Francamente, non ci ero arrivato a mille mila = mille miglia. Troppo preso dai "primi" che hanno ben altre proprietà che la "distanza". Ciao !

PS Il "milione" di M. Polo....già...già...già !


----------



## Connie Eyeland

"Millemila" (meno frequentemente "mille mila") indica un numero grande ma non quantificato (_millemila cose = [tantissime/__una [valanga/moltitudine/infinità] di cose_). 
Non è un regionalismo ma un'espressione gergale usata scherzosamente soprattutto da giovani adulti; il fatto che risulti conosciuta o sconosciuta dipende a mio avviso più dalla collocazione generazionale (propria o del proprio entourage), che dall'area geografica di appartenenza. 
Esempi d'uso (in editoria o in siti di matrice giornalistica e culturale): qui, qui, qui, qui. 

Si accompagna ad altri numeri fantasiosi come_ ventordici_, _millanta e millantamille_.
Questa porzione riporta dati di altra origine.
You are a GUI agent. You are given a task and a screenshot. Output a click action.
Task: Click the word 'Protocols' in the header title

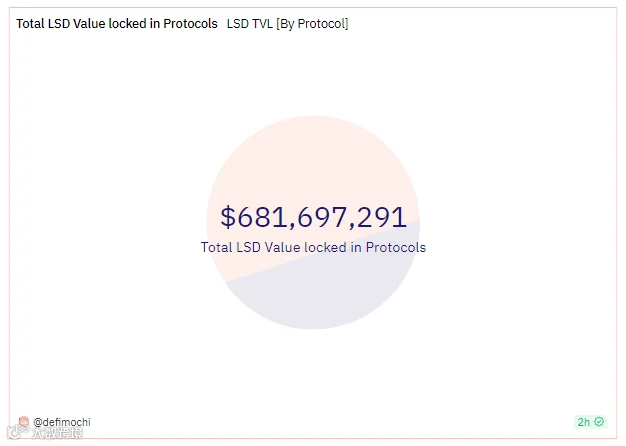[190, 24]
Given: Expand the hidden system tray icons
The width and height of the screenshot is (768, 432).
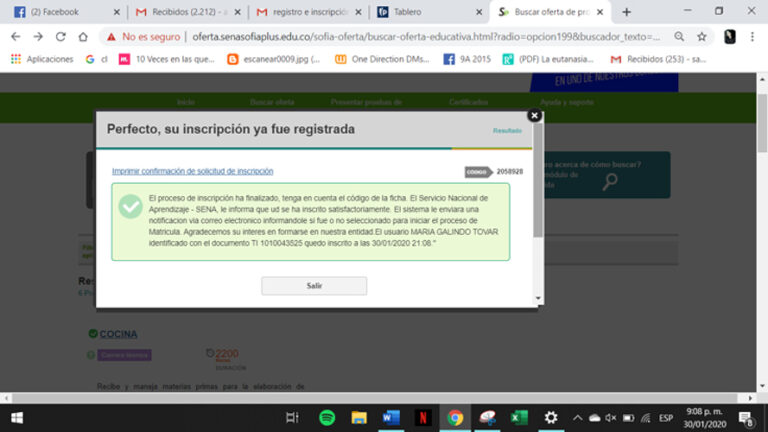Looking at the screenshot, I should (579, 417).
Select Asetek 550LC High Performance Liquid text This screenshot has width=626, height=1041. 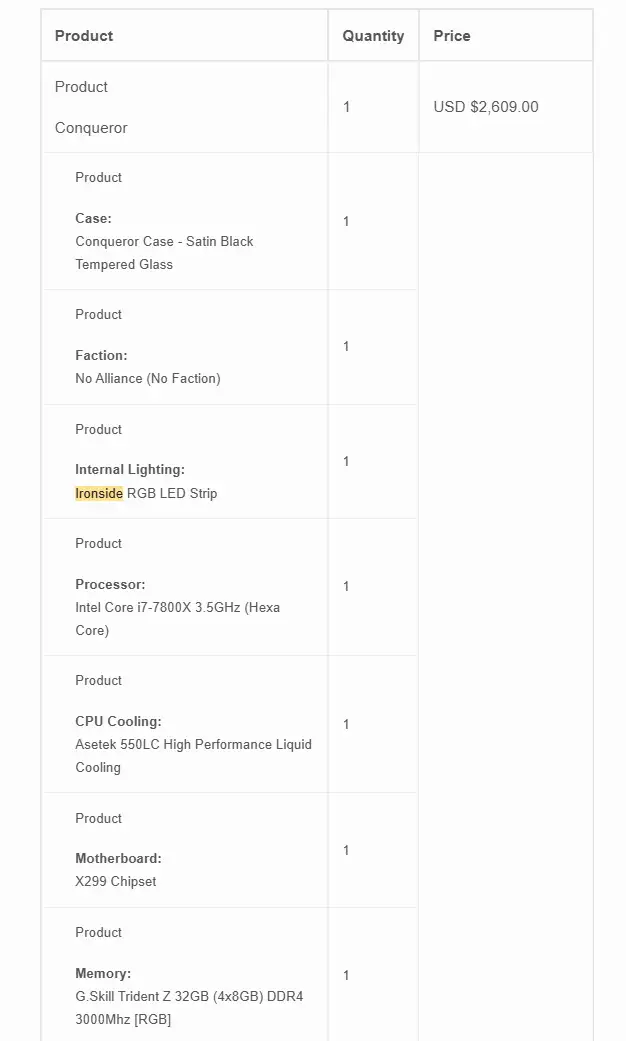(193, 744)
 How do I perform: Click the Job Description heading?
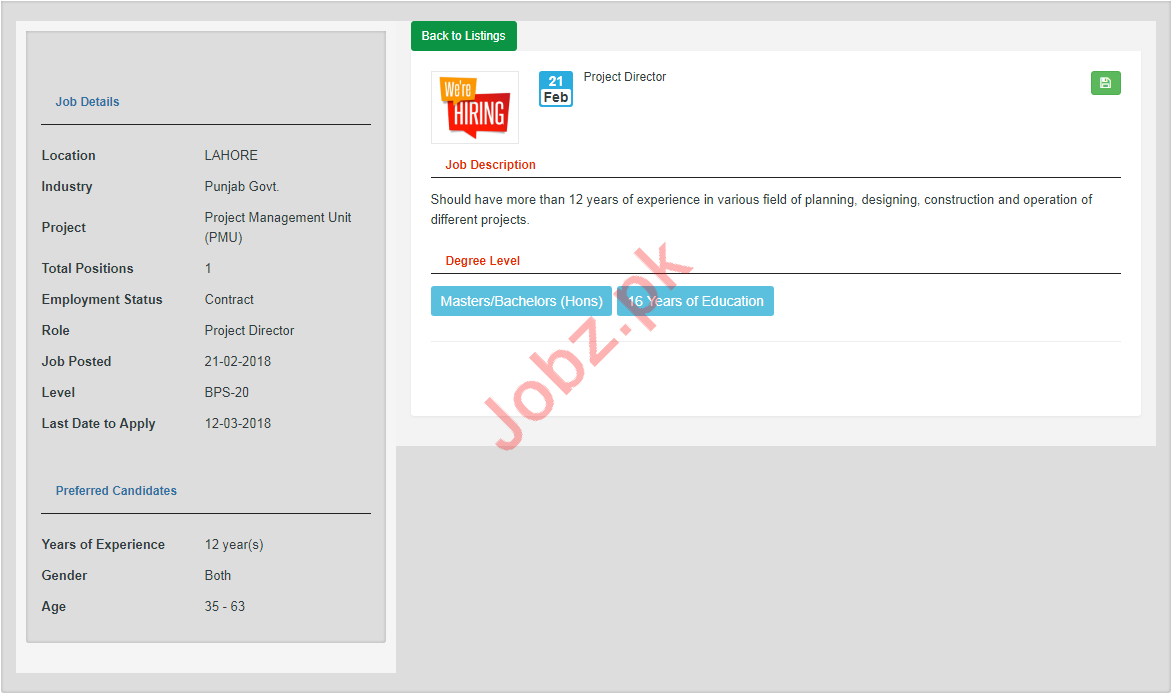[490, 165]
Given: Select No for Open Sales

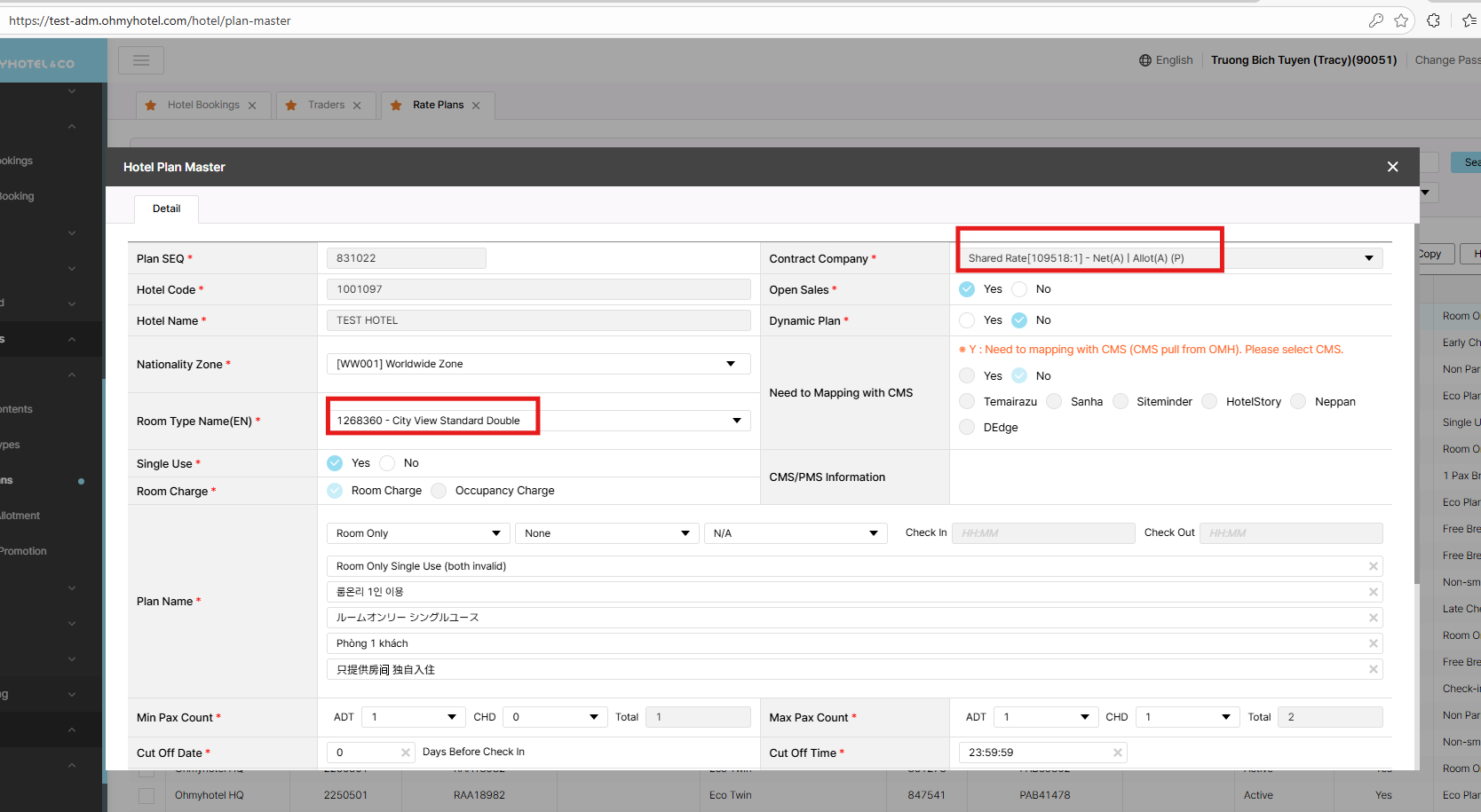Looking at the screenshot, I should (1020, 289).
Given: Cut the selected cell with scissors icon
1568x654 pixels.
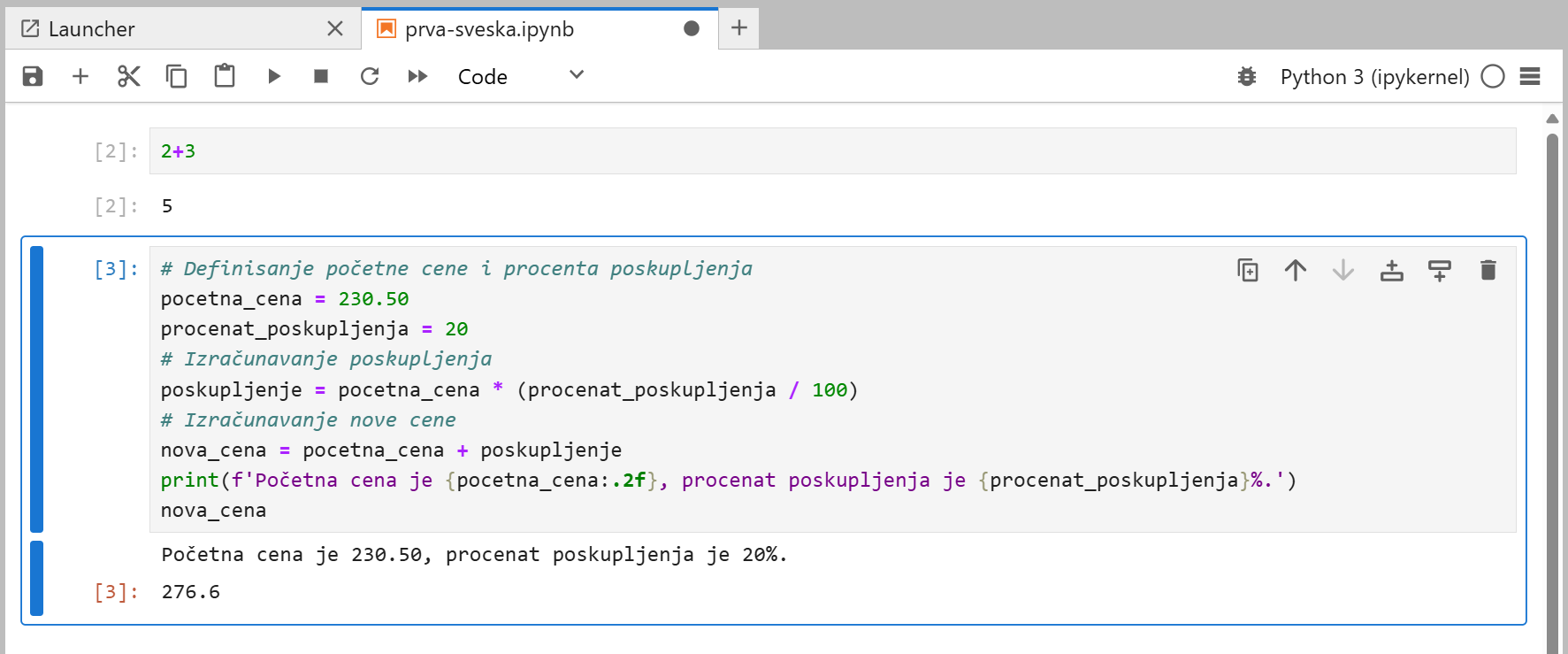Looking at the screenshot, I should 129,76.
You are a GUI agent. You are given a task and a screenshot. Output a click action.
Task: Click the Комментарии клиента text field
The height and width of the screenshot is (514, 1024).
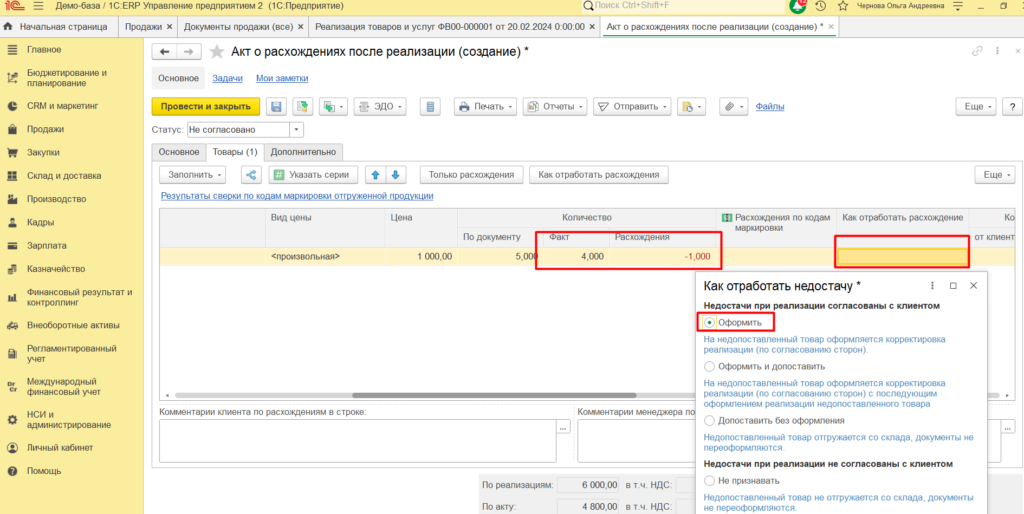coord(358,440)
Nel passaggio dal latino all'italiano c'è stato comunque un periodo in cui si usava comunemente la voce "mille mila" anziché "milione": esempio.


----------



## giginho

Completo quanto detto da Connie per segnalare che Ventordici non è un'unità di misura ma un giorno di calendario....almeno nell'uso che sono abituato a sentire io. Esempio:

A: "quando si terrà la riunione di conodminio?"
B: "il ventordici di ottembre" (vale a dire: "e che ne so?")


----------



## Olaszinhok

Connie Eyeland said:


> "Millemila" (meno frequentemente "mille mila") indica un numero grande ma non quantificato (_millemila cose = [tantissime/una [valanga/moltitudine/infinità] di cose_).
> *Non è un regionalismo ma un'espressione gergale usata *scherzosamente soprattutto da giovani adulti; il fatto che risulti conosciuta o sconosciuta dipende a mio avviso più dalla collocazione generazionale (propria o del proprio entourage), che dall'area geografica di appartenenza.
> Esempi d'uso (in editoria o in siti di matrice giornalistica e culturale): qui, qui, qui, qui.
> 
> Si accompagna ad altri numeri fantasiosi come_ ventordici_, _millanta e millantamille_.
> 
> Nel passaggio dal latino all'italiano c'è stato comunque un periodo in cui si usava comunemente la voce "mille mila" anziché "milione": esempio.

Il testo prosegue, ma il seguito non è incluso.